Entry from May 23, 2012
There is to be a new movie made from Vera Brittain’s Testament of Youth starring Saoirse Ronan, as we learn from The Daily Telegraph of London. Yesterday, that newspaper offered the hospitality of its columns to Mark Bostridge, brother of the tenor Ian Bostridge and Vera Brittain’s biographer to explain why her book “continues to enthral us.” The answer, according to Mr Bostridge, “is the overwhelming power of the book’s portrayal of four public schoolboys, destined for university in the summer of 1914, who respond to the call of King and Country, and who, one by one, are killed. There is nothing else in the prose literature of the First World War — not in Graves nor in Blunden or Sassoon — that so eloquently and movingly conveys the suffering and bereavement inflicted by the 1914-18 conflict.”
One gathers that he is a fan. Well, lots of people are. The BBC made a five-part mini-series of Testament of Youth back in 1979, and the book, first published in 1933, is still in print. But I think Mr Bostridge is wrong to say that it is mainly her literary powers which keep people interested in her story. Powerful as the portrait of her own bereavement and suffering is, what really makes people come back to these old griefs and grievances of people now long dead (Vera Brittain herself died in 1970) is what the author herself hoped to achieve by adumbrating them, namely the impetus that portrait gives to the false and pacifistic view that World War I and, by implication, all wars should be regarded as optional — “wars of choice” to use the current idiotic expression — and therefore the result of stupid or wicked choices made by politicians and generals with some ulterior motive in sacrificing their country’s youth unnecessarily.

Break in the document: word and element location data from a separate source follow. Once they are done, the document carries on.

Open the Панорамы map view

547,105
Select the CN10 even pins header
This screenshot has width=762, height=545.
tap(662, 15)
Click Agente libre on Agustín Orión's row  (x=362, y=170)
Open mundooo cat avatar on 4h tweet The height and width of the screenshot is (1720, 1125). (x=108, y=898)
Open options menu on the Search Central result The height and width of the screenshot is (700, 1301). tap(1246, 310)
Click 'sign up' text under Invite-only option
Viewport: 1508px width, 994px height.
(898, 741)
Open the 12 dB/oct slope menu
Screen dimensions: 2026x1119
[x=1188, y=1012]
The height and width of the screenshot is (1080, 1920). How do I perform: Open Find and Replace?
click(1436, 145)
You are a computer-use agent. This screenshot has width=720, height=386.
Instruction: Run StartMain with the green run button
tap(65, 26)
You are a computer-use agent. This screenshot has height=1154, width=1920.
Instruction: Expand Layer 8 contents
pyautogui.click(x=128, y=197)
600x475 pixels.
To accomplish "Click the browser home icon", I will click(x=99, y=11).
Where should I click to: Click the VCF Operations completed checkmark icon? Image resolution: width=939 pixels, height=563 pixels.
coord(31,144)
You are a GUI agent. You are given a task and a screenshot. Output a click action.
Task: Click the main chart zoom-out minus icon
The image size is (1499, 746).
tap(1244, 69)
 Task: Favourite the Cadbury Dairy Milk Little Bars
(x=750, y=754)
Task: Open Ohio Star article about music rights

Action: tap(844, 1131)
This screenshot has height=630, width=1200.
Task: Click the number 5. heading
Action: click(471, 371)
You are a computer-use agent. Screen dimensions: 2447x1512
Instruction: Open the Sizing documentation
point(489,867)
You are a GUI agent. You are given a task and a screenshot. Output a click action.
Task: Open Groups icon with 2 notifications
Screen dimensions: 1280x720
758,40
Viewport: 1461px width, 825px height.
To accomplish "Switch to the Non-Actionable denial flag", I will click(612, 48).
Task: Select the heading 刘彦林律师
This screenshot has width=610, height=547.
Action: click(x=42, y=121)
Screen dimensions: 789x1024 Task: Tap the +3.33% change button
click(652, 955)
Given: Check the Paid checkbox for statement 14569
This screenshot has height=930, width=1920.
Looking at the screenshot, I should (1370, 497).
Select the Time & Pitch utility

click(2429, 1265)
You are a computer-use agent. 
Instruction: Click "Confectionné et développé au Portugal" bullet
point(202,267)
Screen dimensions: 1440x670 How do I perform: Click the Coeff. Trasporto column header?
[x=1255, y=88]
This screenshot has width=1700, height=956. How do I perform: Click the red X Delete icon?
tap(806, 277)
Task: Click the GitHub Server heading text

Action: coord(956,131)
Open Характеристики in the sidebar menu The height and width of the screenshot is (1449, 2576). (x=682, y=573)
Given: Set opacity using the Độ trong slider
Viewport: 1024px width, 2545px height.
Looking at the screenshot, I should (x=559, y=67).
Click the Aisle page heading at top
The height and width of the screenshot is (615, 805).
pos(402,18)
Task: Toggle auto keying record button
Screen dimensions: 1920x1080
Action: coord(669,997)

It should not be necessary to point out that this was not something people thought at the time. Horrible as the slaughter of the First World War no doubt was, virtually everybody engaged in it believed — how could they have thought otherwise and continued to do what they did and suffer what they suffered? — that the war had to be fought. The Central Powers had violated Belgian neutrality and attacked Britain’s allies in France and Russia. Not to have gone to war under the circumstances would have been all but unthinkable and would have resulted in an indelible stain on Britain’s national honor. It would have been like America’s not going to war after the attack on Pearl Harbor. Or after the terrorist attacks of 9/11.
But Testament of Youth is a sustained attack on the whole idea of honor, both national and personal. Rightly recognizing it as the reason people go to war, Vera Brittain as a convert to pacifism sought to undermine the concept with the immense non sequitur of her own personal loss. See how I suffer? Therefore you must disarm! Those, like Mr Bostridge, who are her allies in this enterprise, witting or unwitting, find that it helps to propagate the myth that the honor and patriotism of those who fought was “naive.” They didn’t really know what the horrors of the war were like, therefore they needed the likes of Miss Brittain to point them out. Therefore we need periodic revivals of her Testament. Once people have been taught that war involves killing — and the terrible grief of those who have lost loved ones as a result of it — they will choose not to fight another time.
That many did so choose during the 1930s — and that many more would so choose today — does not lessen the foolishness of the pacifists’ point of view. They, it seems to me, are the naive ones. Those who fought the war out of a sense of duty and honor and patriotism knew very well the suffering that it entailed. Those who retrospectively told them that it had all been unnecessary, by contrast, could do so only by making the stupendously naive and almost never examined assumption that a refusal to fight would have resulted in no bad consequences of its own, but merely a return to the status quo ante. That’s what the stupid “war of choice” meme was about as well. If you could merely choose not to fight who would ever choose otherwise?
Vera Brittain’s passive-aggressive exploitation of her own grief for political purposes has been her legacy to anti-war movements ever since and could have been the model for Cindy Sheehan, if Cindy Sheehan had had any more interest than Vera Brittain did in anything beyond her own pain. It is impossible not to sympathize with that pain, as both women knew very well when they tried to leverage it into political influence. Mrs Sheehan briefly became the face of the anti-Iraq war movement under the Bush administration and a minor celebrity — until her usefulness to the left ended with the election of Barack Obama. She continues her anti-war activities to this day — and has added to them the whole laundry-list of left-wing desiderata — but for some reason the media appear to have lost interest in her. Yet another revival for Vera Brittain, however, may give her hopes for a second act to her own career.